Dior surprend par sa simplicité. Il semble que Maria Grazia Chiuri n’ait pas besoin d’un spectacle car ses clients et ses ventes parlent d’eux-mêmes. Si la couture est une démonstration de virtuosité et d’effet, la créatrice italienne s’est démarquée en créant une collection formelle et sobre au savoir-faire délicat qu’elle a présenté sur une scène ornée de l’artiste afro-américaine Mickalene Thomas qui a célébré les femmes noires avec une superposition de visages d’artistes. comme Ophélia DeVore ou Nina Simone.
La collection était en fait basée sur Joséphine Baker, la chanteuse de jazz qui, au sommet de son succès, était cliente de Christian Dior. « Les vêtements tombent sur le corps et le caressent.
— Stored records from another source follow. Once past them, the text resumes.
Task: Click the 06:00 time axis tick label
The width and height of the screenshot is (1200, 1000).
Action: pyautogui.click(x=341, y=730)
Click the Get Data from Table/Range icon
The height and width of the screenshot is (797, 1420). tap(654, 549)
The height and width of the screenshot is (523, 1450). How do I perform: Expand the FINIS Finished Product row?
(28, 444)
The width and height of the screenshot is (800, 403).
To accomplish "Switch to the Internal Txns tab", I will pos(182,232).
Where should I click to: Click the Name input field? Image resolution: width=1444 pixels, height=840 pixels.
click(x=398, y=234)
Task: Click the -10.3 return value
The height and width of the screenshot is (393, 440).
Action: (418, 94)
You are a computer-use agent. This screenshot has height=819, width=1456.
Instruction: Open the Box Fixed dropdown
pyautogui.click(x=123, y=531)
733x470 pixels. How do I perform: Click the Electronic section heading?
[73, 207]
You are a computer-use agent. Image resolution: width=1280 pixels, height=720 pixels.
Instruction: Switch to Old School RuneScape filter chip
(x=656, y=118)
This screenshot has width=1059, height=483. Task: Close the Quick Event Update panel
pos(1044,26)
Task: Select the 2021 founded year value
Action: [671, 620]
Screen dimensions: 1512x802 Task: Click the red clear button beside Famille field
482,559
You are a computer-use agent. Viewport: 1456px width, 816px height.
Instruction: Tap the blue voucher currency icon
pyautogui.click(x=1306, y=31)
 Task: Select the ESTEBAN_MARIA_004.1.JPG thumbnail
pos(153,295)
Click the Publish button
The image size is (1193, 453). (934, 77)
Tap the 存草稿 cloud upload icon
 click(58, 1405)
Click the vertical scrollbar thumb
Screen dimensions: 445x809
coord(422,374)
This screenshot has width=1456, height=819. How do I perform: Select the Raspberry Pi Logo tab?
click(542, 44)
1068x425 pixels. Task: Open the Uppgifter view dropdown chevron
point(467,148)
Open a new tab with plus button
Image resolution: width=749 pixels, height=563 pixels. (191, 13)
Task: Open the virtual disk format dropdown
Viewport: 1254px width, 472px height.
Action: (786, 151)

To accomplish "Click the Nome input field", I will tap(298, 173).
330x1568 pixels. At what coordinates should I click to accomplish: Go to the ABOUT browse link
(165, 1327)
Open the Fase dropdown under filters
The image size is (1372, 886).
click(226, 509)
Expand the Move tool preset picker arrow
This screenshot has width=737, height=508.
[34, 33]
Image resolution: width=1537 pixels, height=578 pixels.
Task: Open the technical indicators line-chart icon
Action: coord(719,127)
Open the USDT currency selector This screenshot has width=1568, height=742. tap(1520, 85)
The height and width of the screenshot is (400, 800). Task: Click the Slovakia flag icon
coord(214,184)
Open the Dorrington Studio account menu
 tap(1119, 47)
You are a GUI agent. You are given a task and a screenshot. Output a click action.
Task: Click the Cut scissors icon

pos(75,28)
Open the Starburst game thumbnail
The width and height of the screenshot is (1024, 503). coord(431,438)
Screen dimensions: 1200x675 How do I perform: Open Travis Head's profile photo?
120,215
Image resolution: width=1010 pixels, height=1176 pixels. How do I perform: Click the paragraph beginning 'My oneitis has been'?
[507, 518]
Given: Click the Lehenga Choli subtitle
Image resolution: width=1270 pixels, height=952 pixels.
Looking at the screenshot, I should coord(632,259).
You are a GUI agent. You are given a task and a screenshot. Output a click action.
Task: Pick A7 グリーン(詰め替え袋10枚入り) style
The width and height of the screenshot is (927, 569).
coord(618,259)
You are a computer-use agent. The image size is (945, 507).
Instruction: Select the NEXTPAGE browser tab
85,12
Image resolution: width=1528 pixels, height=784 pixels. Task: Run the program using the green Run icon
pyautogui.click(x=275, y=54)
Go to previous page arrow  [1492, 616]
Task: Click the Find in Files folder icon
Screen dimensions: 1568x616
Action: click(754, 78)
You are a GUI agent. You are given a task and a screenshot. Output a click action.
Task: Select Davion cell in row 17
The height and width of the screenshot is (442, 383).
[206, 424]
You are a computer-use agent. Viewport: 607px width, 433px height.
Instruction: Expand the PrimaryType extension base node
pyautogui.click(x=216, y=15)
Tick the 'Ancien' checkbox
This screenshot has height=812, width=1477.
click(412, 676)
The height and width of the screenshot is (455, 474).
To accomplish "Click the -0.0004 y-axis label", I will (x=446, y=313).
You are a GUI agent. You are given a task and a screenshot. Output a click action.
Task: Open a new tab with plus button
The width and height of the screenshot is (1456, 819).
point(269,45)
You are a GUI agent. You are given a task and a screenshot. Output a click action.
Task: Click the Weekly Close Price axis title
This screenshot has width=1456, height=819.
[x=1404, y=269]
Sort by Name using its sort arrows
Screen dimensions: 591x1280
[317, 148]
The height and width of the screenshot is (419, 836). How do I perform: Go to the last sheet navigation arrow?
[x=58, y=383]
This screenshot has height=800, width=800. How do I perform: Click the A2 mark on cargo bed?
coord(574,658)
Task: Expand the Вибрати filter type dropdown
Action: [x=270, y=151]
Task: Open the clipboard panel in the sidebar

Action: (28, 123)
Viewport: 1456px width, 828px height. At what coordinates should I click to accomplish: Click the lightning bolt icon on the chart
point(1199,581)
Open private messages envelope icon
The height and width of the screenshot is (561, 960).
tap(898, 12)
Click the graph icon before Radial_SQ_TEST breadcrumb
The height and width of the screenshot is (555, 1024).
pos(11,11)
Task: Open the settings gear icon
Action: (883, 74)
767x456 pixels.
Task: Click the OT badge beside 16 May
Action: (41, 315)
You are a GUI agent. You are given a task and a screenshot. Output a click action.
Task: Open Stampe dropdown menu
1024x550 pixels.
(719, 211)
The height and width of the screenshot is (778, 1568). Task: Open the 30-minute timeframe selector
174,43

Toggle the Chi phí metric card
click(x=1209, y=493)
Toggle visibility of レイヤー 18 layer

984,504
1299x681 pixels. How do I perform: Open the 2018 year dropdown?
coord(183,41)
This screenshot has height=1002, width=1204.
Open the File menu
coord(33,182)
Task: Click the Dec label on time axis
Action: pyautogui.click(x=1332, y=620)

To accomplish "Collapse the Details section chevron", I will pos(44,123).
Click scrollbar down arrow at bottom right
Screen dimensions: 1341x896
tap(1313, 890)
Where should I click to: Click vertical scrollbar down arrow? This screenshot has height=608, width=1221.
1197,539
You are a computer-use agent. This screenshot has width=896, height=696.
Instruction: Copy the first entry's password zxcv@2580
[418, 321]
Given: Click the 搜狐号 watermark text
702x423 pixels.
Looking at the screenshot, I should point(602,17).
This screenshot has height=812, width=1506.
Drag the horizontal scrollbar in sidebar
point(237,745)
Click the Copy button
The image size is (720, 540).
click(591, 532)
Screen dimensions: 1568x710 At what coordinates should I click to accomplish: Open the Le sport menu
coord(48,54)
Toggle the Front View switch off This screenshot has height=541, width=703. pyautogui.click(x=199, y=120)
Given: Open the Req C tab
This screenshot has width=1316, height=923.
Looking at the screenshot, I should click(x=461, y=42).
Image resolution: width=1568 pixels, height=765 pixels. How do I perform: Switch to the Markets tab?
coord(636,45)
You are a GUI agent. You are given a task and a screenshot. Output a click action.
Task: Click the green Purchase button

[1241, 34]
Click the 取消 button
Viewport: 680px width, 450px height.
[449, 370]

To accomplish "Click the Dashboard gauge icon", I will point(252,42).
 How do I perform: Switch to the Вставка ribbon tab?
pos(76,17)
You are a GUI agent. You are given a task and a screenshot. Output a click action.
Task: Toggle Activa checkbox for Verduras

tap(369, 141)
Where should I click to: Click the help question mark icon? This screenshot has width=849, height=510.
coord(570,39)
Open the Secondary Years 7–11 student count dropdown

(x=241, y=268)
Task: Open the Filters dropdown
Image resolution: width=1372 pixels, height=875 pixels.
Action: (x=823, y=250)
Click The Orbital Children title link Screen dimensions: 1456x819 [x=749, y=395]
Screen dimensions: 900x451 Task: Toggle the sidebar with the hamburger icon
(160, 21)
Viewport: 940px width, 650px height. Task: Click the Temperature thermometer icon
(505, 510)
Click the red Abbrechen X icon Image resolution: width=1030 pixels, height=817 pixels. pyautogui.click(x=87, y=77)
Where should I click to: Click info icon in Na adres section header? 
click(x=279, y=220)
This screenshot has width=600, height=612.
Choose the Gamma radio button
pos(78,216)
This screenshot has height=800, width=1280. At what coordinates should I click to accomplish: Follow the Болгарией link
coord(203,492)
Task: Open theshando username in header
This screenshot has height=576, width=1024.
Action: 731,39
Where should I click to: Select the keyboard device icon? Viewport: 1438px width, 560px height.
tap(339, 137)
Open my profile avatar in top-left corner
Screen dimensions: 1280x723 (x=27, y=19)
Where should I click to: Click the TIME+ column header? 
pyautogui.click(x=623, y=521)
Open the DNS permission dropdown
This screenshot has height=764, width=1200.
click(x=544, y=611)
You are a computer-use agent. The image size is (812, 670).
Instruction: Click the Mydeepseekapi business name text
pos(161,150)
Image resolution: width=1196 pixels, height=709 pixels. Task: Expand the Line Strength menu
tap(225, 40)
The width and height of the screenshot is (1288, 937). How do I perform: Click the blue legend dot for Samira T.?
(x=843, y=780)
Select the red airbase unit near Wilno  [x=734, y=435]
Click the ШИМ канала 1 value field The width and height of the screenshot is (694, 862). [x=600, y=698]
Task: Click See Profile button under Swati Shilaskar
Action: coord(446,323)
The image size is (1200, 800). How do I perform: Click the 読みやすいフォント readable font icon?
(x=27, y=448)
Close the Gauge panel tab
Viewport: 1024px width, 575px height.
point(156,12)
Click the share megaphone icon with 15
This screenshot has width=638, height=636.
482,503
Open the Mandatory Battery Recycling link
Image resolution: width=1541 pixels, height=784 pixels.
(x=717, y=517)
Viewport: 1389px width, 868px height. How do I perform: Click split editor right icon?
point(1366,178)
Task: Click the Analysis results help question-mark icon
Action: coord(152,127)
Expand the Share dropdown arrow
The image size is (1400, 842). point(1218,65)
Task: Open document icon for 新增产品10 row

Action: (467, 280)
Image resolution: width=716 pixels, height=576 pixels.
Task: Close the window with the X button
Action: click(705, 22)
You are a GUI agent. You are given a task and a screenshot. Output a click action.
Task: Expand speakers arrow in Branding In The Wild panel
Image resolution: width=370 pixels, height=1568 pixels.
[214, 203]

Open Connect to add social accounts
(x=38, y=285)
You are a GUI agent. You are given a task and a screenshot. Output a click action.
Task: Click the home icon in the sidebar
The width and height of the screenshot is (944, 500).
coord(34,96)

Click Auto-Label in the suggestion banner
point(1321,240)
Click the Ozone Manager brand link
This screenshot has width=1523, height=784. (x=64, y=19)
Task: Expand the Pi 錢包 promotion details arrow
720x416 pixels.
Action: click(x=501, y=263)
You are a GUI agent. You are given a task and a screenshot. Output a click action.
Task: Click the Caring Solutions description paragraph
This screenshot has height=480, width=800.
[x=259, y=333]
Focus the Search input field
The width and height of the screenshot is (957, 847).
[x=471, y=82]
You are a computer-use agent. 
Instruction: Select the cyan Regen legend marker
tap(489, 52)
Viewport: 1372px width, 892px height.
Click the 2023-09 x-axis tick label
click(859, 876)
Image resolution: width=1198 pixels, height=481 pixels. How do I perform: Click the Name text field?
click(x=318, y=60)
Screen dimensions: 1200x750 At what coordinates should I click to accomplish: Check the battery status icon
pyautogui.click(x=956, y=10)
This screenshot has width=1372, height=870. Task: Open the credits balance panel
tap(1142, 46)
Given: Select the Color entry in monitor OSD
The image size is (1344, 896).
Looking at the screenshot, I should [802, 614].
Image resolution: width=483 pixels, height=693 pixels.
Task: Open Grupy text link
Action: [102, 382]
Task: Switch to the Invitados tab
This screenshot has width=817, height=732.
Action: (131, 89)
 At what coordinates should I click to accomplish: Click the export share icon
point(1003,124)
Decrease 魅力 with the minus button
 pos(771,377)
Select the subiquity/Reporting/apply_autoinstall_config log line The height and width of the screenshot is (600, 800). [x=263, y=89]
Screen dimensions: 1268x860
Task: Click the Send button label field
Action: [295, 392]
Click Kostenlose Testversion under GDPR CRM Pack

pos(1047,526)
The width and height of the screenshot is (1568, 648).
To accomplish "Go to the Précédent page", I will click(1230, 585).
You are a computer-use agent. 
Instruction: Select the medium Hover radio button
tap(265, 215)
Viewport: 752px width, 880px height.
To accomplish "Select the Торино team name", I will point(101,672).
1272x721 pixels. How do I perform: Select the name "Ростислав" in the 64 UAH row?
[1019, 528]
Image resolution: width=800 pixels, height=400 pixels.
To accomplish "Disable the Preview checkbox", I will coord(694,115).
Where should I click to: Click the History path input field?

En soie, en velours, souvent avec un effet froissé, un rythme syncopé qui donne de la vitalité au tissu », explique le communiqué du salon. Couleurs métallisées et fines dentelles, plissés manuels et soie coexistent dans la collection avec des laines froides austères et .
Les Giambattista Valli sont d’autres types d’animaux. Sa virtuosité avec le tulle a atteint un point où le volume atteint par ses robes les place dans un domaine très éloigné de celui d’une garde-robe. Les énormes trains de couches de tulle superposées qui suivaient les mannequins à quelques mètres semblaient avoir de la vie. Un fantasme absolu qui s’est terminé par une robe de mariée impressionnante et une fin au rythme de , le thème de la série devenu un hit moderne avec son mélange d’instruments addictif et baroque. Une chanson qui résume parfaitement ce début de haute couture.